The basic idea behind unikernels is to strip down the operating system to the absolute minimum so it can run a very specific application. Nothing more, nothing less. This means you would compile the necessary libraries to run an application right into the kernel of the operating system, for example.
The result of this is a very small and fast machine that has fewer security issues than traditional operating systems (because you strip out so much from the operating system, the attack surface becomes very small, too).
Because of this, unikernels are great for applications where security and efficiency are paramount (think secure government systems, real-time trading platforms and IoT applications).
So why is Docker interested in all of this? Docker founder and CTO Solomon Hykes acknowledged that this is likely the “most obscure” of Docker’s acquisitions, but he also told me that he sees it as the company’s most exciting one to date.
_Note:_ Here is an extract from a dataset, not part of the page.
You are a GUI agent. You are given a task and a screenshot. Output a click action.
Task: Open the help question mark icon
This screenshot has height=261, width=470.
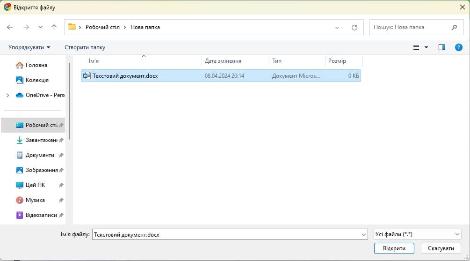click(459, 47)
The 13-people strong Unikernel Systems team is largely comprises developers who previously worked on the Xen hypervisor. Unikernel Systems is a major contributor to the overall unikernel ecosystem and its open source components. Hykes tells me Docker will continue to be very active in this community.
With this acquisition, Docker is bringing a lot of deep technical knowledge into the fold. “Expect the Docker platform to be much more aggressive in solving problems lower in the stack,” Hykes said. “[This acquisition] gives us a lot more firepower to solve these problems.”
But that’s only partly what this acquisition is about. While you probably only think “containers” when you hear about Docker, the company now seems to think about Docker as an ecosystem that isn’t just about containers. In this view, Docker is mostly about moving the microservices movement forward, and if you look at it through this lens, then unikernels are a logical next step for Docker.
With containers, developers “got a taste of small,” Hykes told me. In his view, unikernels are “the next step in shrinking the payload from VMs to containers to unikernels.”
He does not, however, believe that one has to inevitably replace the other. Using unikernels means you have to make some tradeoffs — mostly around compatibility and tooling. Docker plans to integrate unikernel support into its own tools in the near future. “What nobody wants is three completely separate sets of tools,” he noted. “One for VMs, one for containers and one for unikernels.”
If you paid attention at DockerCon Europe last year (you did, right?), then all of this may be a little less of a surprise. At the event, Docker actually showed a brief demo of how its tools could be used to manage unikernel deployments. Anil Madhavapeddy, the CTO of Unikernel Systems and the project lead of MirageOS (an open source library operating system for building unikernels), ran that on-stage demo.